**Exercise brief**
Arrange the lines of the material below as a numbered list, omitting any blank lines.

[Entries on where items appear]
======
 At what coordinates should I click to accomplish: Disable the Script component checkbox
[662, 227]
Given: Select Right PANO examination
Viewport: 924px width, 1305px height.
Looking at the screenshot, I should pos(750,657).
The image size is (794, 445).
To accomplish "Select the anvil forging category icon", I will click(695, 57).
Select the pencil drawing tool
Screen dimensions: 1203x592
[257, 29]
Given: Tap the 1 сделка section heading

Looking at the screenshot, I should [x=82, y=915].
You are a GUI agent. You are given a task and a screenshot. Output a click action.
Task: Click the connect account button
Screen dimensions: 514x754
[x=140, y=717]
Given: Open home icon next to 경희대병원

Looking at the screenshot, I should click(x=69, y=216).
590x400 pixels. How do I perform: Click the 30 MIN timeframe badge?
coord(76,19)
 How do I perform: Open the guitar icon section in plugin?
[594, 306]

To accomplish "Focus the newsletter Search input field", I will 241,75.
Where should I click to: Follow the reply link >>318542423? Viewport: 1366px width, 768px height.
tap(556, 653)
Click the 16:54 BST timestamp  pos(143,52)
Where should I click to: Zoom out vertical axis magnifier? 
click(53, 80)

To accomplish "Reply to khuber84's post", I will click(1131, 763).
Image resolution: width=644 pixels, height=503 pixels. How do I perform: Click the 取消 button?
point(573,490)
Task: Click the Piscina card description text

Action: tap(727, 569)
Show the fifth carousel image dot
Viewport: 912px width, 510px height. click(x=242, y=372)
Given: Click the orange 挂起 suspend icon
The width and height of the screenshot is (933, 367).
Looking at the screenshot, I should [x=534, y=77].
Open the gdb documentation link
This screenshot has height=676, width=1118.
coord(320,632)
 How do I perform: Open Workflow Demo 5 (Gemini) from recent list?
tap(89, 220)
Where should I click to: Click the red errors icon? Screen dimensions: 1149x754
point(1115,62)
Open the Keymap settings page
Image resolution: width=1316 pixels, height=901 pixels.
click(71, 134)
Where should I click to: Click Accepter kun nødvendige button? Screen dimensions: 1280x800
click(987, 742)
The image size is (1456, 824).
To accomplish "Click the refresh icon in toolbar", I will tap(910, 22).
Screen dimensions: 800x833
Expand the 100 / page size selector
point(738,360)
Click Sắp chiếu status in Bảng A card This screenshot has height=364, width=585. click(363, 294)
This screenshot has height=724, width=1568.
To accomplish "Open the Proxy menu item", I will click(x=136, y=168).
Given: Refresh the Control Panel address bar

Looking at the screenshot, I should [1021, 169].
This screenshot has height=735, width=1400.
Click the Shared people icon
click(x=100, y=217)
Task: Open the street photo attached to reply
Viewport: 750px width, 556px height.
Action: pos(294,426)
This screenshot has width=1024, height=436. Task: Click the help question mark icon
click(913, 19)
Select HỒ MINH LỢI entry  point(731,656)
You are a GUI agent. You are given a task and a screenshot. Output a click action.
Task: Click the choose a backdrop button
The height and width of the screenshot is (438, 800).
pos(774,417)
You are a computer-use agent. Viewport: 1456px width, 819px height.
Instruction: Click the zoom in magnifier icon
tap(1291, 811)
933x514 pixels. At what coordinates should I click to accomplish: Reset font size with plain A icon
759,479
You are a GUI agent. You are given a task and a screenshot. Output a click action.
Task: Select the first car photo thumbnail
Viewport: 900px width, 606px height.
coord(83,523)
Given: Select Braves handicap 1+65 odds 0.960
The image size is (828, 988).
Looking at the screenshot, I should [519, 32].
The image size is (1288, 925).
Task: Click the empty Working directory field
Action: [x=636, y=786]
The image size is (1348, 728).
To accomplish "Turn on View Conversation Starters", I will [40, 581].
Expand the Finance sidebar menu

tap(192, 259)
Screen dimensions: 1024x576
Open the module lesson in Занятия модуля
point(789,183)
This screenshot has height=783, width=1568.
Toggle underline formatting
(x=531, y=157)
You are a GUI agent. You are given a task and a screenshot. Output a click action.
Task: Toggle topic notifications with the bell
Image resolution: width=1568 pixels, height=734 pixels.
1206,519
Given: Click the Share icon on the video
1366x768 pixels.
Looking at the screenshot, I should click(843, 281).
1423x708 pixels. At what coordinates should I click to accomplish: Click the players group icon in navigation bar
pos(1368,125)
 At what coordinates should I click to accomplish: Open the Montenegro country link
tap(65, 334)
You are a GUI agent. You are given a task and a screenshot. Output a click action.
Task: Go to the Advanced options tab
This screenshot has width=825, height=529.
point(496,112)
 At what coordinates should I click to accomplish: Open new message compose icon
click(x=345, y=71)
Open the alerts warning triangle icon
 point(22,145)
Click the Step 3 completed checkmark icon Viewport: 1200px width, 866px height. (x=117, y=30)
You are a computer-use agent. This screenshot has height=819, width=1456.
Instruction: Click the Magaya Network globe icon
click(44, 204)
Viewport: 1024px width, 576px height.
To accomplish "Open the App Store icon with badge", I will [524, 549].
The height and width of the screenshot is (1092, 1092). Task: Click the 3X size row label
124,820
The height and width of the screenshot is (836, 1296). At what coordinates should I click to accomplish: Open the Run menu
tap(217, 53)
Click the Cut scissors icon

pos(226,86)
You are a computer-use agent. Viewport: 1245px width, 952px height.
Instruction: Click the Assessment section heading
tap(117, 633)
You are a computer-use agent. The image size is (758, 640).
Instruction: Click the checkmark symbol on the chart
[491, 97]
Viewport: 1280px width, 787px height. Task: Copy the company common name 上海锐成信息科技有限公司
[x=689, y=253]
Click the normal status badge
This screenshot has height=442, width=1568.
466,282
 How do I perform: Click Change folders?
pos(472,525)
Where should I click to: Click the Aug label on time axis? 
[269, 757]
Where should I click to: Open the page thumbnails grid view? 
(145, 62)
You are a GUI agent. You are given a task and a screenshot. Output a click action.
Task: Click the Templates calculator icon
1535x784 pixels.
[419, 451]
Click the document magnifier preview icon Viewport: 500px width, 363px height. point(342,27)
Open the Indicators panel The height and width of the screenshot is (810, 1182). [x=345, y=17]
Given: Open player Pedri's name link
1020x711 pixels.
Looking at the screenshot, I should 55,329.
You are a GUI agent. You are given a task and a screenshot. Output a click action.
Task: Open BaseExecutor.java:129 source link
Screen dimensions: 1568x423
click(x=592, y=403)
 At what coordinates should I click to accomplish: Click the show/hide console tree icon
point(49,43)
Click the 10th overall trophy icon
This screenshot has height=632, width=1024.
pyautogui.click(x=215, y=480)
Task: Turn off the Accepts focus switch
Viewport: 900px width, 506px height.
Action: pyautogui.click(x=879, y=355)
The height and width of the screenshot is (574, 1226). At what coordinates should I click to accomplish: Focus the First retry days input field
======
**Solved problem**
1.  At what coordinates should I click to accomplish: Disable the Script component checkbox
2. [662, 227]
3. Given: Select Right PANO examination
4. Viewport: 924px width, 1305px height.
5. Looking at the screenshot, I should pos(750,657).
6. The image size is (794, 445).
7. To accomplish "Select the anvil forging category icon", I will click(695, 57).
8. Select the pencil drawing tool
9. Screen dimensions: 1203x592
10. [257, 29]
11. Given: Tap the 1 сделка section heading
12. Looking at the screenshot, I should [x=82, y=915].
13. You are a GUI agent. You are given a task and a screenshot. Output a click action.
14. Task: Click the connect account button
15. Screen dimensions: 514x754
16. [x=140, y=717]
17. Given: Open home icon next to 경희대병원
18. Looking at the screenshot, I should click(x=69, y=216).
19. 590x400 pixels. How do I perform: Click the 30 MIN timeframe badge?
20. coord(76,19)
21.  How do I perform: Open the guitar icon section in plugin?
22. [594, 306]
23. To accomplish "Focus the newsletter Search input field", I will 241,75.
24. Where should I click to: Follow the reply link >>318542423? Viewport: 1366px width, 768px height.
25. tap(556, 653)
26. Click the 16:54 BST timestamp  pos(143,52)
27. Where should I click to: Zoom out vertical axis magnifier? 
28. click(53, 80)
29. To accomplish "Reply to khuber84's post", I will click(1131, 763).
30. Image resolution: width=644 pixels, height=503 pixels. How do I perform: Click the 取消 button?
31. point(573,490)
32. Task: Click the Piscina card description text
33. Action: tap(727, 569)
34. Show the fifth carousel image dot
35. Viewport: 912px width, 510px height. click(x=242, y=372)
36. Given: Click the orange 挂起 suspend icon
37. The width and height of the screenshot is (933, 367).
38. Looking at the screenshot, I should [x=534, y=77].
39. Open the gdb documentation link
40. This screenshot has height=676, width=1118.
41. coord(320,632)
42.  How do I perform: Open Workflow Demo 5 (Gemini) from recent list?
43. tap(89, 220)
44. Where should I click to: Click the red errors icon? Screen dimensions: 1149x754
45. point(1115,62)
46. Open the Keymap settings page
47. Image resolution: width=1316 pixels, height=901 pixels.
48. click(71, 134)
49. Where should I click to: Click Accepter kun nødvendige button? Screen dimensions: 1280x800
50. click(987, 742)
51. The image size is (1456, 824).
52. To accomplish "Click the refresh icon in toolbar", I will tap(910, 22).
53. Screen dimensions: 800x833
54. Expand the 100 / page size selector
55. point(738,360)
56. Click Sắp chiếu status in Bảng A card This screenshot has height=364, width=585. click(363, 294)
57. This screenshot has height=724, width=1568.
58. To accomplish "Open the Proxy menu item", I will click(x=136, y=168).
59. Given: Refresh the Control Panel address bar
60. Looking at the screenshot, I should [1021, 169].
61. This screenshot has height=735, width=1400.
62. Click the Shared people icon
63. click(x=100, y=217)
64. Task: Open the street photo attached to reply
65. Viewport: 750px width, 556px height.
66. Action: pos(294,426)
67. This screenshot has width=1024, height=436. Task: Click the help question mark icon
68. click(913, 19)
69. Select HỒ MINH LỢI entry  point(731,656)
70. You are a GUI agent. You are given a task and a screenshot. Output a click action.
71. Task: Click the choose a backdrop button
72. The height and width of the screenshot is (438, 800).
73. pos(774,417)
74. You are a computer-use agent. Viewport: 1456px width, 819px height.
75. Instruction: Click the zoom in magnifier icon
76. tap(1291, 811)
77. 933x514 pixels. At what coordinates should I click to accomplish: Reset font size with plain A icon
78. 759,479
79. You are a GUI agent. You are given a task and a screenshot. Output a click action.
80. Task: Select the first car photo thumbnail
81. Viewport: 900px width, 606px height.
82. coord(83,523)
83. Given: Select Braves handicap 1+65 odds 0.960
84. The image size is (828, 988).
85. Looking at the screenshot, I should [519, 32].
86. The image size is (1288, 925).
87. Task: Click the empty Working directory field
88. Action: [x=636, y=786]
89. The image size is (1348, 728).
90. To accomplish "Turn on View Conversation Starters", I will [40, 581].
91. Expand the Finance sidebar menu
92. tap(192, 259)
93. Screen dimensions: 1024x576
94. Open the module lesson in Занятия модуля
95. point(789,183)
96. This screenshot has height=783, width=1568.
97. Toggle underline formatting
98. (x=531, y=157)
99. You are a GUI agent. You are given a task and a screenshot. Output a click action.
100. Task: Toggle topic notifications with the bell
101. Image resolution: width=1568 pixels, height=734 pixels.
102. 1206,519
103. Given: Click the Share icon on the video
104. 1366x768 pixels.
105. Looking at the screenshot, I should click(843, 281).
106. 1423x708 pixels. At what coordinates should I click to accomplish: Click the players group icon in navigation bar
107. pos(1368,125)
108.  At what coordinates should I click to accomplish: Open the Montenegro country link
109. tap(65, 334)
110. You are a GUI agent. You are given a task and a screenshot. Output a click action.
111. Task: Go to the Advanced options tab
112. This screenshot has width=825, height=529.
113. point(496,112)
114.  At what coordinates should I click to accomplish: Open new message compose icon
115. click(x=345, y=71)
116. Open the alerts warning triangle icon
117.  point(22,145)
118. Click the Step 3 completed checkmark icon Viewport: 1200px width, 866px height. (x=117, y=30)
119. You are a computer-use agent. This screenshot has height=819, width=1456.
120. Instruction: Click the Magaya Network globe icon
121. click(44, 204)
122. Viewport: 1024px width, 576px height.
123. To accomplish "Open the App Store icon with badge", I will [524, 549].
124. The height and width of the screenshot is (1092, 1092). Task: Click the 3X size row label
125. 124,820
126. The height and width of the screenshot is (836, 1296). At what coordinates should I click to accomplish: Open the Run menu
127. tap(217, 53)
128. Click the Cut scissors icon
129. pos(226,86)
130. You are a computer-use agent. Viewport: 1245px width, 952px height.
131. Instruction: Click the Assessment section heading
132. tap(117, 633)
133. You are a computer-use agent. The image size is (758, 640).
134. Instruction: Click the checkmark symbol on the chart
135. [491, 97]
136. Viewport: 1280px width, 787px height. Task: Copy the company common name 上海锐成信息科技有限公司
137. [x=689, y=253]
138. Click the normal status badge
139. This screenshot has height=442, width=1568.
140. 466,282
141.  How do I perform: Click Change folders?
142. pos(472,525)
143. Where should I click to: Click the Aug label on time axis? 
144. [269, 757]
145. Where should I click to: Open the page thumbnails grid view? 
146. (145, 62)
147. You are a GUI agent. You are given a task and a screenshot. Output a click action.
148. Task: Click the Templates calculator icon
149. 1535x784 pixels.
150. [419, 451]
151. Click the document magnifier preview icon Viewport: 500px width, 363px height. point(342,27)
152. Open the Indicators panel The height and width of the screenshot is (810, 1182). [x=345, y=17]
153. Given: Open player Pedri's name link
154. 1020x711 pixels.
155. Looking at the screenshot, I should 55,329.
156. You are a GUI agent. You are given a task and a screenshot. Output a click action.
157. Task: Open BaseExecutor.java:129 source link
158. Screen dimensions: 1568x423
159. click(x=592, y=403)
160.  At what coordinates should I click to accomplish: Click the show/hide console tree icon
161. point(49,43)
162. Click the 10th overall trophy icon
163. This screenshot has height=632, width=1024.
164. pyautogui.click(x=215, y=480)
165. Task: Turn off the Accepts focus switch
166. Viewport: 900px width, 506px height.
167. Action: pyautogui.click(x=879, y=355)
168. The height and width of the screenshot is (574, 1226). At what coordinates should I click to accomplish: Focus the First retry days input field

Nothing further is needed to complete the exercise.